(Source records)
= Beginning of Section =
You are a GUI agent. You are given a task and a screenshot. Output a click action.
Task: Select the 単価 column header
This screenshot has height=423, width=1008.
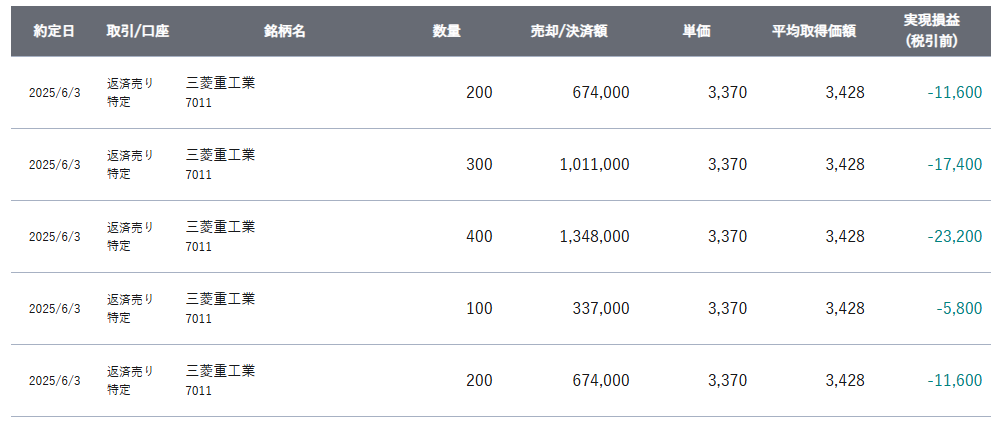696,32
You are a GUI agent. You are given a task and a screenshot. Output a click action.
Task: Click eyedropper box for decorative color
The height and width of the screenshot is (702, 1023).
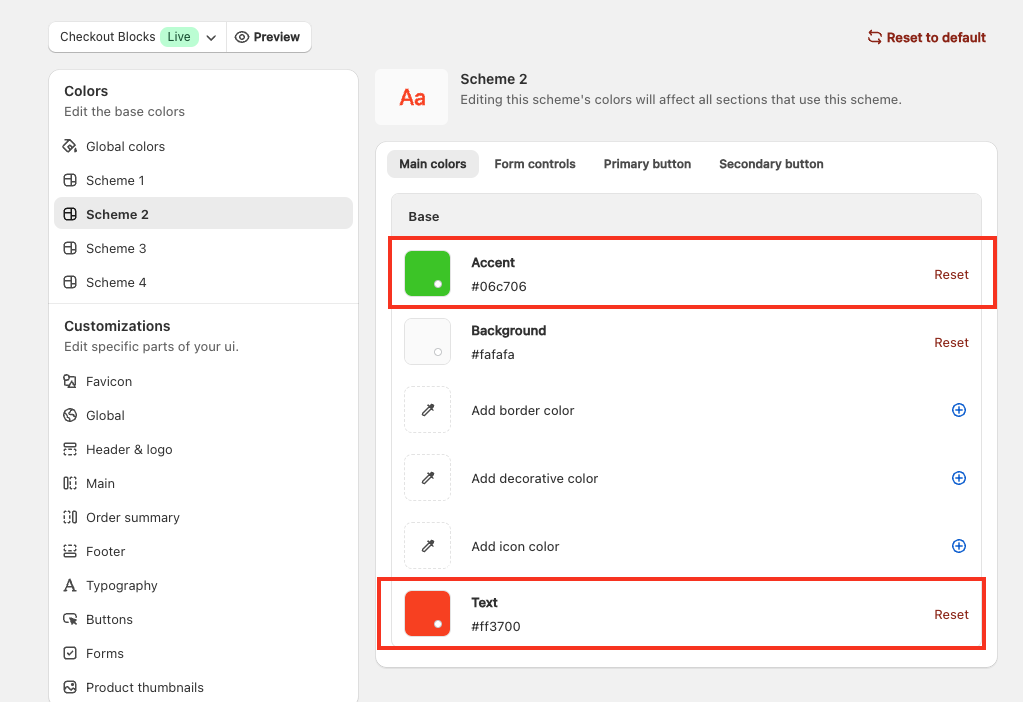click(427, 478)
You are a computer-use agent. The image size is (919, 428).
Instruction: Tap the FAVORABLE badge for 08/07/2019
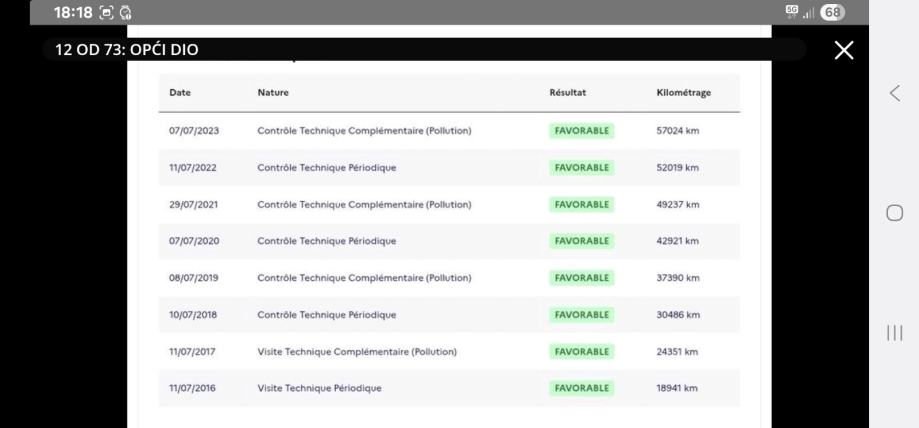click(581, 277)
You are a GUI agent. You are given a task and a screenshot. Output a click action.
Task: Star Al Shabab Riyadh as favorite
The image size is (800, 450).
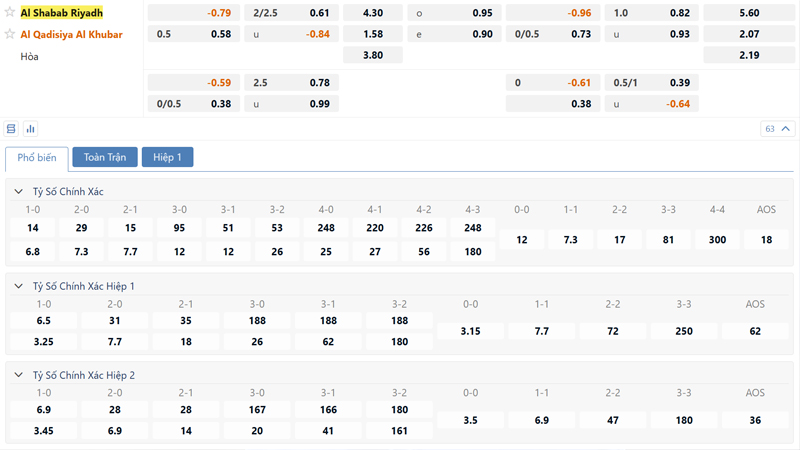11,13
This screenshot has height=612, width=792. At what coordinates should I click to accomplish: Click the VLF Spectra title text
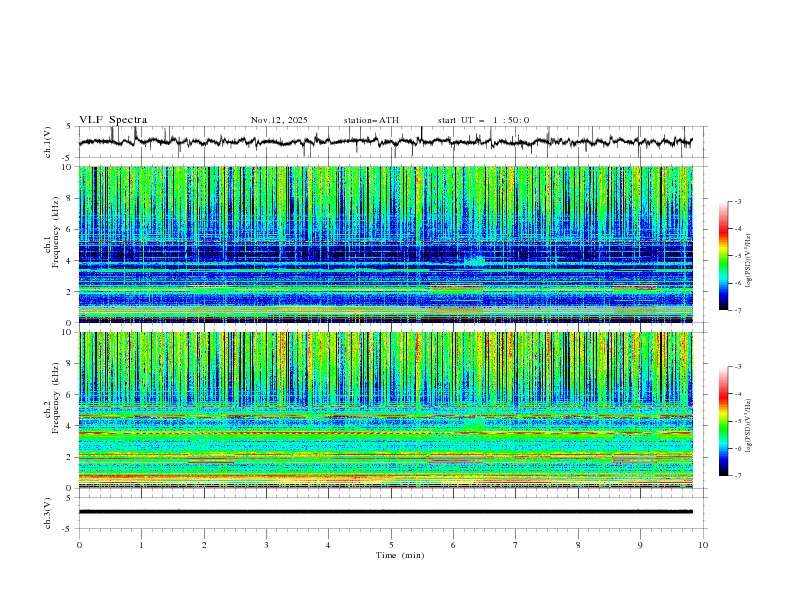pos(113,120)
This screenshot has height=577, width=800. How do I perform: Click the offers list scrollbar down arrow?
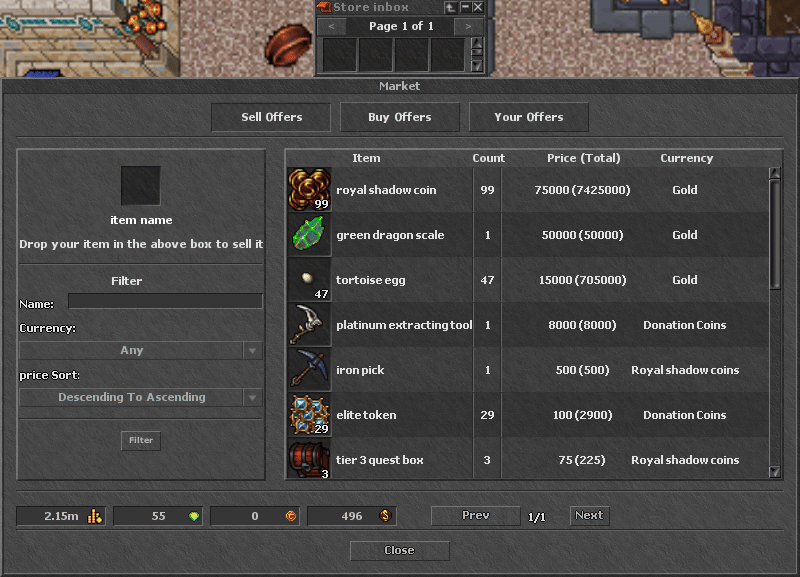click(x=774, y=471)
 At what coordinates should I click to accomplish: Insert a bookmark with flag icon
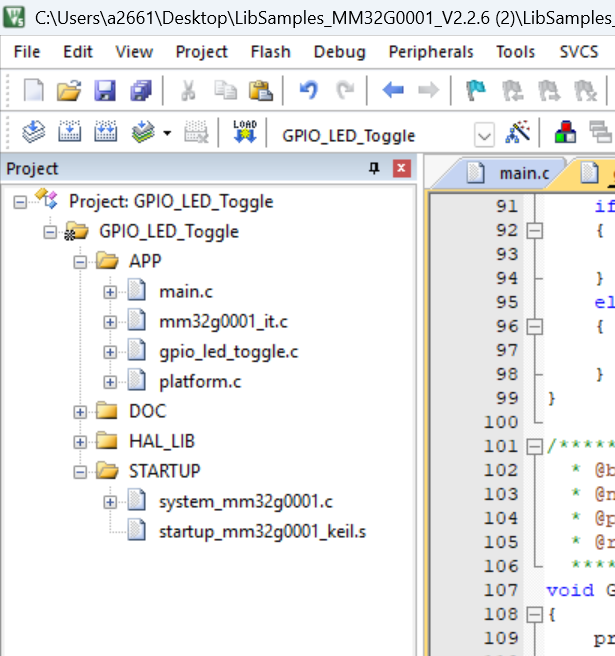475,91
= End of Section =
Can you quote exactly, and only, the lines from the one containing "You are a computer-use" through the last line of the records above, keeping both ends and leaving out any pictures?

You are a computer-use agent. The image size is (919, 428).
Instruction: Tap the FAVORABLE badge for 08/07/2019
click(581, 277)
You are a GUI agent. You are given a task and a screenshot. Output a click action.
Task: Star Al Shabab Riyadh as favorite
The image size is (800, 450).
11,13
This screenshot has height=612, width=792. At what coordinates should I click to accomplish: Click the VLF Spectra title text
pos(113,120)
This screenshot has height=577, width=800. How do I perform: Click the offers list scrollbar down arrow?
click(x=774, y=471)
 At what coordinates should I click to accomplish: Insert a bookmark with flag icon
475,91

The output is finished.